Directions for this task. Only one stretch of the data below is wanted: the lines from the one with "Instruction: Click the Citizen" through the one with "Task: Click the PowerShell icon in title bar", repeated exactly.

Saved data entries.
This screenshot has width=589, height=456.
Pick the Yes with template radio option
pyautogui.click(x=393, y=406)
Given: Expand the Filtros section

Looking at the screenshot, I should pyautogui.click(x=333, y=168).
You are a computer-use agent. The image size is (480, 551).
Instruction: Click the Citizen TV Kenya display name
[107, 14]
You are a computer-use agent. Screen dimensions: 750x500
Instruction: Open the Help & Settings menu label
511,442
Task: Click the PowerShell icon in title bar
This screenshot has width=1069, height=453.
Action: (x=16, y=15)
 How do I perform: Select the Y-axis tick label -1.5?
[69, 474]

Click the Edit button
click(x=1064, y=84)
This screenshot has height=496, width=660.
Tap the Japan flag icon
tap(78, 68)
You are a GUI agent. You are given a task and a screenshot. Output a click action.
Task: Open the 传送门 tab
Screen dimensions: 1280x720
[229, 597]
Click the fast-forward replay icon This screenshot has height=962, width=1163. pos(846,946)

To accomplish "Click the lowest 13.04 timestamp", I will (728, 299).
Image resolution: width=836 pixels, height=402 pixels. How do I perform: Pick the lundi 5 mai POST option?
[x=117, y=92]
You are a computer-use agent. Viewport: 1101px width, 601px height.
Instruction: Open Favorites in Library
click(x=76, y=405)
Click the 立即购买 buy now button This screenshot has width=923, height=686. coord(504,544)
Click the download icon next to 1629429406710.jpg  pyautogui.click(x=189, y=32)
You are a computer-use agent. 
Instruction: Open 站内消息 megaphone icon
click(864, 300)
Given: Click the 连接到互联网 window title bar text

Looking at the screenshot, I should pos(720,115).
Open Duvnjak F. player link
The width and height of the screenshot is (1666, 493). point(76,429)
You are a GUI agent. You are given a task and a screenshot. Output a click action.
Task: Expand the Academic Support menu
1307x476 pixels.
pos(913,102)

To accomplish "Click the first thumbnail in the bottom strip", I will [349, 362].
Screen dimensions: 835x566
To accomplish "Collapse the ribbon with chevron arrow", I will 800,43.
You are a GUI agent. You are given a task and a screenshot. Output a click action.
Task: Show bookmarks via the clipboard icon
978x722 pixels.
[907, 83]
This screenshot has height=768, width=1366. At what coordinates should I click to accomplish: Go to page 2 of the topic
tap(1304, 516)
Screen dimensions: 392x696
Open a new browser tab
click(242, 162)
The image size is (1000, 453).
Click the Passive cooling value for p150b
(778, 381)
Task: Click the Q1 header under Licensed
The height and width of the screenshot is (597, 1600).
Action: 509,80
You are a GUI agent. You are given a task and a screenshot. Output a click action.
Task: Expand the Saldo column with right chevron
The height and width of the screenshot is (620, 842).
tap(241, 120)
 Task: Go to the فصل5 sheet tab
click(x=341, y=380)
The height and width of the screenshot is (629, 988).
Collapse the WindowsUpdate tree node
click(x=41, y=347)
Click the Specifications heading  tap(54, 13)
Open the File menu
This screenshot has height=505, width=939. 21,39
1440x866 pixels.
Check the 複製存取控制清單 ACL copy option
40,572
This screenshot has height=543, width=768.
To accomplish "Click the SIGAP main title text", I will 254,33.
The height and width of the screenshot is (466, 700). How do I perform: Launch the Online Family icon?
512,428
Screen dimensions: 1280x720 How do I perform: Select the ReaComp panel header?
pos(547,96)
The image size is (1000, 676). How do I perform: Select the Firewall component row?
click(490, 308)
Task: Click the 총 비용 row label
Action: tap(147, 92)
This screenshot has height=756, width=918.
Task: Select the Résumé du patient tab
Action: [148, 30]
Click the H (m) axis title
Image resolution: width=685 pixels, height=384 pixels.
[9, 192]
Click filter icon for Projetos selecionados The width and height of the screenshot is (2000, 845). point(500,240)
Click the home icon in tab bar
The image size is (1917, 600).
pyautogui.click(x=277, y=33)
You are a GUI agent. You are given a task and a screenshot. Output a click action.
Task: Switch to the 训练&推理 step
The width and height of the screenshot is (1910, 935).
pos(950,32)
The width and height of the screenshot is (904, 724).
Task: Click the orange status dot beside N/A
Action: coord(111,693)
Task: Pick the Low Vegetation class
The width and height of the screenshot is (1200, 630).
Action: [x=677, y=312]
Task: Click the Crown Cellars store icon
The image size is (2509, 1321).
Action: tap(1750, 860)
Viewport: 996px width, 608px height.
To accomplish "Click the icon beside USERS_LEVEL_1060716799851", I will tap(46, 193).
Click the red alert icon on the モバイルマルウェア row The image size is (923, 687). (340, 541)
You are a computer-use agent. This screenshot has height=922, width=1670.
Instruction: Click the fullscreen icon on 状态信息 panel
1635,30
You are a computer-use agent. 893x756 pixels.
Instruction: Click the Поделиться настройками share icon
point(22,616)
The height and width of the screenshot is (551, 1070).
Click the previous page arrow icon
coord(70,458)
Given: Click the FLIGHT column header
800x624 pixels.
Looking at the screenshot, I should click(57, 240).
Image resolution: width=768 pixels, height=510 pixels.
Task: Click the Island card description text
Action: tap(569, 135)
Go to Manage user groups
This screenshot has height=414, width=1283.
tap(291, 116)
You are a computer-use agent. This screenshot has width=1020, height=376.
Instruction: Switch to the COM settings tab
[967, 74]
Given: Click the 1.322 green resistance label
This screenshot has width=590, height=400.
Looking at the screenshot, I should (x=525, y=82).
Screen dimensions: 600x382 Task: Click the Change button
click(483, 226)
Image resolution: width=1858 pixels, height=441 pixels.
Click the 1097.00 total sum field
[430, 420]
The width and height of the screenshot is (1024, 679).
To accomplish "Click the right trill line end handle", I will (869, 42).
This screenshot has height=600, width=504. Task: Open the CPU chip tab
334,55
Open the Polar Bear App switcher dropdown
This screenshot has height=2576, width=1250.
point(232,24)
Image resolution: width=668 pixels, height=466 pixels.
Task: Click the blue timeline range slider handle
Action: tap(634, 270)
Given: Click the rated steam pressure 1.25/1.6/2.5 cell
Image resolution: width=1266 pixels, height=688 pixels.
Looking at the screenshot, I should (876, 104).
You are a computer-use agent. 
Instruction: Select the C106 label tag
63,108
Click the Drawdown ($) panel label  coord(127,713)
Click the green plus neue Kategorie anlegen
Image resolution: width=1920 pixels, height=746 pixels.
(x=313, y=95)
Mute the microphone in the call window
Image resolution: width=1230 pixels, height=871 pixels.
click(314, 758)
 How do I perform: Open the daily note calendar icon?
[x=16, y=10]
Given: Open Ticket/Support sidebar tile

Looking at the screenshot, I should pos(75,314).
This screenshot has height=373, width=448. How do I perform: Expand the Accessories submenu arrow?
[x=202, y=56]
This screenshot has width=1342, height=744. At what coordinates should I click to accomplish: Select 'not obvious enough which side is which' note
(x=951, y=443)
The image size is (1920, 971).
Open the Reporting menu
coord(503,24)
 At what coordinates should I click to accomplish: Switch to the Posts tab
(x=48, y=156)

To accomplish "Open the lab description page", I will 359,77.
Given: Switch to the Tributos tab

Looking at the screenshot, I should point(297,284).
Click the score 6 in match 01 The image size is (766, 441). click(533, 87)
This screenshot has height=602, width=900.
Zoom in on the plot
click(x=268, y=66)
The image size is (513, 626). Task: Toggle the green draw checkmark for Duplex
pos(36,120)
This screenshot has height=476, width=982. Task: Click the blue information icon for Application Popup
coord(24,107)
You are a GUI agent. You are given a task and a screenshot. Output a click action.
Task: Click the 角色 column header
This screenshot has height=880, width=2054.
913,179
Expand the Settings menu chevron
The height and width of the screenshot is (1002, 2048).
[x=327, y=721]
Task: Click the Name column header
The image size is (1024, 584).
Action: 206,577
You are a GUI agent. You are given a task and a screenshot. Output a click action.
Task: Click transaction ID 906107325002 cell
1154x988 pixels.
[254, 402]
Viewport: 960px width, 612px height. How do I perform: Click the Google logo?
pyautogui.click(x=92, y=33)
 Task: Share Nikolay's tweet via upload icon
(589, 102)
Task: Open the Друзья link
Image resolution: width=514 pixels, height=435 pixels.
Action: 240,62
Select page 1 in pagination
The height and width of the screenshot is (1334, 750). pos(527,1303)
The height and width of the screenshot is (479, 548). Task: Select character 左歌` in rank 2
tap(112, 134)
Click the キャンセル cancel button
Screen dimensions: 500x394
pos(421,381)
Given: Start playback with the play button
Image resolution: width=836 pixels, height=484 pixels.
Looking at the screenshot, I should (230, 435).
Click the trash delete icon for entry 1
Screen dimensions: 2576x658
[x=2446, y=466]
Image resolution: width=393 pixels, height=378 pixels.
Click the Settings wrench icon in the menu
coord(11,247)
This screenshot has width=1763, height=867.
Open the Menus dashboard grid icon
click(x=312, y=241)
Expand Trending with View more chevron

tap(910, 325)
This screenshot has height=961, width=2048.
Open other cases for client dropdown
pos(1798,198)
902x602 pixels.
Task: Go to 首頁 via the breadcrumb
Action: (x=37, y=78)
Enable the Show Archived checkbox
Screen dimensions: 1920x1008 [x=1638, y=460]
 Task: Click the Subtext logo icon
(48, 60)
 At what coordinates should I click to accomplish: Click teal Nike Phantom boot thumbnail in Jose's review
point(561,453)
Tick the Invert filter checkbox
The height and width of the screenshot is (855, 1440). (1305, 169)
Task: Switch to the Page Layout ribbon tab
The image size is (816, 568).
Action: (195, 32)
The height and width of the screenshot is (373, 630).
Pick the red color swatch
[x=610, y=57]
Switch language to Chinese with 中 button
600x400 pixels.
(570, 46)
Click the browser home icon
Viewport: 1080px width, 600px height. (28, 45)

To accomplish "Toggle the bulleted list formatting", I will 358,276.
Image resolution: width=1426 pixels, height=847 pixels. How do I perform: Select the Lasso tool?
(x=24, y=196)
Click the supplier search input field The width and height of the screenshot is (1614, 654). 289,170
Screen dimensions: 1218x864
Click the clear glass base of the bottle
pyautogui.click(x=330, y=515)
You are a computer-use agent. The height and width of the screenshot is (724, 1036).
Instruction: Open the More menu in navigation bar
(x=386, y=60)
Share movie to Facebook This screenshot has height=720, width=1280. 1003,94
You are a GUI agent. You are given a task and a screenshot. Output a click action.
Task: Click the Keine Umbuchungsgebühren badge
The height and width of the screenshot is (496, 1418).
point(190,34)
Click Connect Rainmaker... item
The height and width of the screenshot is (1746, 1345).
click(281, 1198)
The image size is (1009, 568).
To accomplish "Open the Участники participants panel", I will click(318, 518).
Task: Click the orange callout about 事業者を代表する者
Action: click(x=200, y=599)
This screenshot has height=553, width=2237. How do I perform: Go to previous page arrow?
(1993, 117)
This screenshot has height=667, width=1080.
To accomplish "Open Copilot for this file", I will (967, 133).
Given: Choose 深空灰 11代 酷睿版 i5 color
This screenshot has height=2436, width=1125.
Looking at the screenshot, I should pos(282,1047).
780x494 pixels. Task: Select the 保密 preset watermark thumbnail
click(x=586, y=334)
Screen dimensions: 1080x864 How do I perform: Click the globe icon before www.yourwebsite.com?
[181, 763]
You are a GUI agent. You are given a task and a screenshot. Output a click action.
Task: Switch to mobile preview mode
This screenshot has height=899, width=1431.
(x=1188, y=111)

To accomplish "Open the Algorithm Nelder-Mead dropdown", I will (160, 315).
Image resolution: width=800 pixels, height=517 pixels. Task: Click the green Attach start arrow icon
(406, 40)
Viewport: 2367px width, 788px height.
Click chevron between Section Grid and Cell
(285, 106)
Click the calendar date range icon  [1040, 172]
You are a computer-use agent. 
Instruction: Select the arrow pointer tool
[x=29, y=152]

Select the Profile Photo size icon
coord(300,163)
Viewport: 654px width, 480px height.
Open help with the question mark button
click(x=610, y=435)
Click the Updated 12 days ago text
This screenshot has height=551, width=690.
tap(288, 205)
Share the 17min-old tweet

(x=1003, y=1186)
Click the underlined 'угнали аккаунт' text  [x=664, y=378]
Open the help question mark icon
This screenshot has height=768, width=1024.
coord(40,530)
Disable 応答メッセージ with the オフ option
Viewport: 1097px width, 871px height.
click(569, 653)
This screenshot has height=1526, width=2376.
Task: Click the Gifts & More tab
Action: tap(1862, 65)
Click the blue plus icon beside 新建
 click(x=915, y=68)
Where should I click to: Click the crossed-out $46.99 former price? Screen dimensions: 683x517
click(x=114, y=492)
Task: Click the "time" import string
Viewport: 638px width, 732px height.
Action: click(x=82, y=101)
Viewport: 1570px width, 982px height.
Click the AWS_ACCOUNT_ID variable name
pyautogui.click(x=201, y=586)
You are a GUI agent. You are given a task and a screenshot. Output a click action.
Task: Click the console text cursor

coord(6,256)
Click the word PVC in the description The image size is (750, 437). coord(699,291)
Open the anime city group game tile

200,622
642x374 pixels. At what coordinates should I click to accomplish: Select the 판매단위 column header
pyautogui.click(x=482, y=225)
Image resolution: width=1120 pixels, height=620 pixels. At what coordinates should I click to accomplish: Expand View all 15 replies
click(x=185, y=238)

Output below.
Instruction: Click the Citizen TV Kenya display name
[107, 14]
You are a computer-use agent. Screen dimensions: 750x500
Instruction: Open the Help & Settings menu label
511,442
Task: Click the PowerShell icon in title bar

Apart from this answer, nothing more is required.